** Stated problem 1 **
Please render part of the listing as a JSON list of strings, one string per line and blank lines omitted: begin at the line that contains "The image size is (1568, 723)." and stop after the line that contains "click(652, 15)".

----- Passage shown

He’s smart, charming, handsome and has a great sense of humour. But as soon as you assume he’s the ideal man in your life after weeks of dating, they change into a completely different person.
And before you know it, the relationship is over.
Welcome to the world of dating – where singles are struggling to find ‘The One’ because far too often, they ignore the early warning signs of a potentially bad relationship.
There are 11 types of men you will most certainly come across on the dating scene.
1. Mr Narcissist
‘He can be charming and so lovely to be with in the beginning,’ Eugenie explained.
‘You may not realise until you are really hooked how selfish and self-centered he really is. This guy only thinks of himself.’
2. Mr Needy
‘The guy will need constant reassurance,’ she said.
‘He has low self-esteem and lacks confidence. Most women will realise this early on and will not give this poor guy a chance.’
3. Mr Commitment-phobe
‘These men start out with so much potential but when it comes to the crunch, they can’t deliver,’ she said.
‘They can leave you hanging for years. If you’re dating a commitment-phobe the only way to find out if they will change is to leave them and see if they come after you.’
4. Mr Conman
‘There are men out there who say their name is Jack when their name is really Ian,’ she explained.
‘These men actually have a fake dating name… sometimes these men are married sometimes they are just players and use a fake name to cover their tracks but they always get caught eventually to reveal the sleaze that they really are.
‘They have numerous girls on the go and refer to them as “spares” but they will make you believe you are the special one.

----------

** Stated problem 2 **
In the passage on types of men met while dating, what do men with numerous girls on the go call those girls?

----- Input records

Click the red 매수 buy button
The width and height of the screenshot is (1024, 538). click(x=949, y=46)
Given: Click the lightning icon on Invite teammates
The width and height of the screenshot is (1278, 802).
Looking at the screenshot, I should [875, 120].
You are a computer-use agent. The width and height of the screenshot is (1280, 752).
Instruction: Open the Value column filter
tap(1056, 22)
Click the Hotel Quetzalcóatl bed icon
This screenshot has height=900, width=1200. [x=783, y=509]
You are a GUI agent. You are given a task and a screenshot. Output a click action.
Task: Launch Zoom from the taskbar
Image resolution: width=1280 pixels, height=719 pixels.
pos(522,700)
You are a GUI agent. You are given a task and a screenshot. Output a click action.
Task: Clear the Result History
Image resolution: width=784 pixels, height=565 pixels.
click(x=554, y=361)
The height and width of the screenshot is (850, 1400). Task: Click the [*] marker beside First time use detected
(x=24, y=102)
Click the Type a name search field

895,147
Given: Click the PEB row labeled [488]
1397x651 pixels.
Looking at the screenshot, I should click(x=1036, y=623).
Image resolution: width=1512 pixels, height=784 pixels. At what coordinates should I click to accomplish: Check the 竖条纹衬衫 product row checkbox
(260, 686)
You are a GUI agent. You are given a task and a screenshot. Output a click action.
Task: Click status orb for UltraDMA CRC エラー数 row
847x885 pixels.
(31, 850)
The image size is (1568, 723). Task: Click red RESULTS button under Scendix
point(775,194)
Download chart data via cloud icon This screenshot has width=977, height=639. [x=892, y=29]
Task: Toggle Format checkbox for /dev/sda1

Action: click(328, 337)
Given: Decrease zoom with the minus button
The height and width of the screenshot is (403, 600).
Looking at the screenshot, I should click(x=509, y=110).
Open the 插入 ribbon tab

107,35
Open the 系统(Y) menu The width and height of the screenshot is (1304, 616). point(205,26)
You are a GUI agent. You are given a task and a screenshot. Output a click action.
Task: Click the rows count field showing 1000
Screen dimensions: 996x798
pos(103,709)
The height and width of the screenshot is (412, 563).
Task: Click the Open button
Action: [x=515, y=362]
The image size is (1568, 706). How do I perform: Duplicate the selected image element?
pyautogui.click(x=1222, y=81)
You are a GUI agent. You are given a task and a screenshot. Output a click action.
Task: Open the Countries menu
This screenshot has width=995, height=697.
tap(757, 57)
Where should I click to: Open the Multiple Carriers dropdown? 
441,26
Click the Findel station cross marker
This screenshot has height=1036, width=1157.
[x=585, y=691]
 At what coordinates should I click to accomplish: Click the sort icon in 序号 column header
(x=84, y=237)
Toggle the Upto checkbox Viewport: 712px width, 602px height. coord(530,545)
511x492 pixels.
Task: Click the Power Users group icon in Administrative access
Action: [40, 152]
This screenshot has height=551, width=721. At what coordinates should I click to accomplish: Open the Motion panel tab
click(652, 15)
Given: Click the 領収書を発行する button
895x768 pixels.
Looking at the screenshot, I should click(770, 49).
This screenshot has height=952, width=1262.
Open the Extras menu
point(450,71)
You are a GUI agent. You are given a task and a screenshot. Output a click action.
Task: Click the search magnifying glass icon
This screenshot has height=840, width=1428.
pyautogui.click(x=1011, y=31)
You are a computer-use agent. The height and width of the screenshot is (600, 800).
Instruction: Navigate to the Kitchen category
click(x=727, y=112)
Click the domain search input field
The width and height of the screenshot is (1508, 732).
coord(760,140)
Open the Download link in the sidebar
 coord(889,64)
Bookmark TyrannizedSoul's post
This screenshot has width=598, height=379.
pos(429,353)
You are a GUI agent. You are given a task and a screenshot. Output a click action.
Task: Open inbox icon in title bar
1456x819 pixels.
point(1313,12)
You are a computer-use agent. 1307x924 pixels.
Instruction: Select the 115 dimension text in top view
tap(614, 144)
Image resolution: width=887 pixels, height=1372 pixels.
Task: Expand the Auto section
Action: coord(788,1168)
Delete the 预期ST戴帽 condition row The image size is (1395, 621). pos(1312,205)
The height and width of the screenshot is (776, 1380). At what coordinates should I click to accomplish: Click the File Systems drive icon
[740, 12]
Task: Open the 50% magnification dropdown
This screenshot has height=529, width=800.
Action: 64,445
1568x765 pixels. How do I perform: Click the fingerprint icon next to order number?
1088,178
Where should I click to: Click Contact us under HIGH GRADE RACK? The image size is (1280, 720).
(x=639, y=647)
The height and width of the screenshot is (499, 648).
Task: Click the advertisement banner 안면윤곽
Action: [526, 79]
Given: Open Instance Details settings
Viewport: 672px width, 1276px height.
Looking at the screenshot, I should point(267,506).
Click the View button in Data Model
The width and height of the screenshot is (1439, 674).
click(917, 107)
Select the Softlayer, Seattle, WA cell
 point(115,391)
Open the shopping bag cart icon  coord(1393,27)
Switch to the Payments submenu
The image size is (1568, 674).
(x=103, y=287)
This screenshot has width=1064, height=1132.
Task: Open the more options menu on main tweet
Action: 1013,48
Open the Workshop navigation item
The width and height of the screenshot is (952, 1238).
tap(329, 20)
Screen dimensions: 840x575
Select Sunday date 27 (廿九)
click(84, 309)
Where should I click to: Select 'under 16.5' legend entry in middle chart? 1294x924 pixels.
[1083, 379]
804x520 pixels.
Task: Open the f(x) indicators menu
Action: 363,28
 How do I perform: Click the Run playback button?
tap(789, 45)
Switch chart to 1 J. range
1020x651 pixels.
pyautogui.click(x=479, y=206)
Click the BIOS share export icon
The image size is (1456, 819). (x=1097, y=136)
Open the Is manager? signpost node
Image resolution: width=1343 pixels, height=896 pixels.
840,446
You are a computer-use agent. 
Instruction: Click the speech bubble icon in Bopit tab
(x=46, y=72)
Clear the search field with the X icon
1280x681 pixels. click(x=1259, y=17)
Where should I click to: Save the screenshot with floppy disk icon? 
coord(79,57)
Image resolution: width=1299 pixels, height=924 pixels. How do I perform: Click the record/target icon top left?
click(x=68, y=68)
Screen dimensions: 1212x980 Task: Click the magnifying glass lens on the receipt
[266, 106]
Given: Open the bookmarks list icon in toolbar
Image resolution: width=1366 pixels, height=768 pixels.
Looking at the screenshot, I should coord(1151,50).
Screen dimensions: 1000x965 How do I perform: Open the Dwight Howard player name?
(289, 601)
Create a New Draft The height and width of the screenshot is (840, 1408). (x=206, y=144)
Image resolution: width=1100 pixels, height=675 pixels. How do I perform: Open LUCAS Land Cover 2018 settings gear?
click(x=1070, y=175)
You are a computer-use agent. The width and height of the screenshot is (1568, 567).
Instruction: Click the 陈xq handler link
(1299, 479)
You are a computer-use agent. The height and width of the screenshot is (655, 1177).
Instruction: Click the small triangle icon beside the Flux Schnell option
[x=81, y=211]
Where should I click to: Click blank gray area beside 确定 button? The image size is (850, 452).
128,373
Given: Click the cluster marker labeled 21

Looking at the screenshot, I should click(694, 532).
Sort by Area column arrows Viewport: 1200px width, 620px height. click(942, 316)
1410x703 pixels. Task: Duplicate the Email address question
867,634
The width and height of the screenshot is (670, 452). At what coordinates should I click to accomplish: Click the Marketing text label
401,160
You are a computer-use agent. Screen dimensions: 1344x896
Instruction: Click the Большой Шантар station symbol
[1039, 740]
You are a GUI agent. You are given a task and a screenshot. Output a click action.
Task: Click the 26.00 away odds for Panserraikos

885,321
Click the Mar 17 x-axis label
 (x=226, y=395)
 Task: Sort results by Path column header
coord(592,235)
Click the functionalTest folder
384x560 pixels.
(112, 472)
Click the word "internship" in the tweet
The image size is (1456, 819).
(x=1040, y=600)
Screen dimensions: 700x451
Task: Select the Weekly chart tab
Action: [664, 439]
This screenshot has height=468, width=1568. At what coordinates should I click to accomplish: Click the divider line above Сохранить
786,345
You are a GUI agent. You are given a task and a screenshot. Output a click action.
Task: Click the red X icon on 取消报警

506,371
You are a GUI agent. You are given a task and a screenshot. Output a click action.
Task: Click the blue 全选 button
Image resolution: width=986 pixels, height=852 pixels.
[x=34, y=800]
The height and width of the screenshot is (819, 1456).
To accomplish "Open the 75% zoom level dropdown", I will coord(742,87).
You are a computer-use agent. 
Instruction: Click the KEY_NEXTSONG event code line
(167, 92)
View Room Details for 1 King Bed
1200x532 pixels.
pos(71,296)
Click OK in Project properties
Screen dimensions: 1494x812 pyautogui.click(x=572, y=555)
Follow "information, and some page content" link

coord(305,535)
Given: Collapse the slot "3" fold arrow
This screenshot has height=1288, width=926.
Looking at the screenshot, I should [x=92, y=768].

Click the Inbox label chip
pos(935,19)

----------

** Answer 1 **
[
  "The image size is (1568, 723). Task: Click red RESULTS button under Scendix",
  "point(775,194)",
  "Download chart data via cloud icon This screenshot has width=977, height=639. [x=892, y=29]",
  "Task: Toggle Format checkbox for /dev/sda1",
  "Action: click(328, 337)",
  "Given: Decrease zoom with the minus button",
  "The height and width of the screenshot is (403, 600).",
  "Looking at the screenshot, I should click(x=509, y=110).",
  "Open the 插入 ribbon tab",
  "107,35",
  "Open the 系统(Y) menu The width and height of the screenshot is (1304, 616). point(205,26)",
  "You are a GUI agent. You are given a task and a screenshot. Output a click action.",
  "Task: Click the rows count field showing 1000",
  "Screen dimensions: 996x798",
  "pos(103,709)",
  "The height and width of the screenshot is (412, 563).",
  "Task: Click the Open button",
  "Action: [x=515, y=362]",
  "The image size is (1568, 706). How do I perform: Duplicate the selected image element?",
  "pyautogui.click(x=1222, y=81)",
  "You are a GUI agent. You are given a task and a screenshot. Output a click action.",
  "Task: Open the Countries menu",
  "This screenshot has width=995, height=697.",
  "tap(757, 57)",
  "Where should I click to: Open the Multiple Carriers dropdown? ",
  "441,26",
  "Click the Findel station cross marker",
  "This screenshot has height=1036, width=1157.",
  "[x=585, y=691]",
  " At what coordinates should I click to accomplish: Click the sort icon in 序号 column header",
  "(x=84, y=237)",
  "Toggle the Upto checkbox Viewport: 712px width, 602px height. coord(530,545)",
  "511x492 pixels.",
  "Task: Click the Power Users group icon in Administrative access",
  "Action: [40, 152]",
  "This screenshot has height=551, width=721. At what coordinates should I click to accomplish: Open the Motion panel tab",
  "click(652, 15)"
]

** Answer 2 **
"Spares."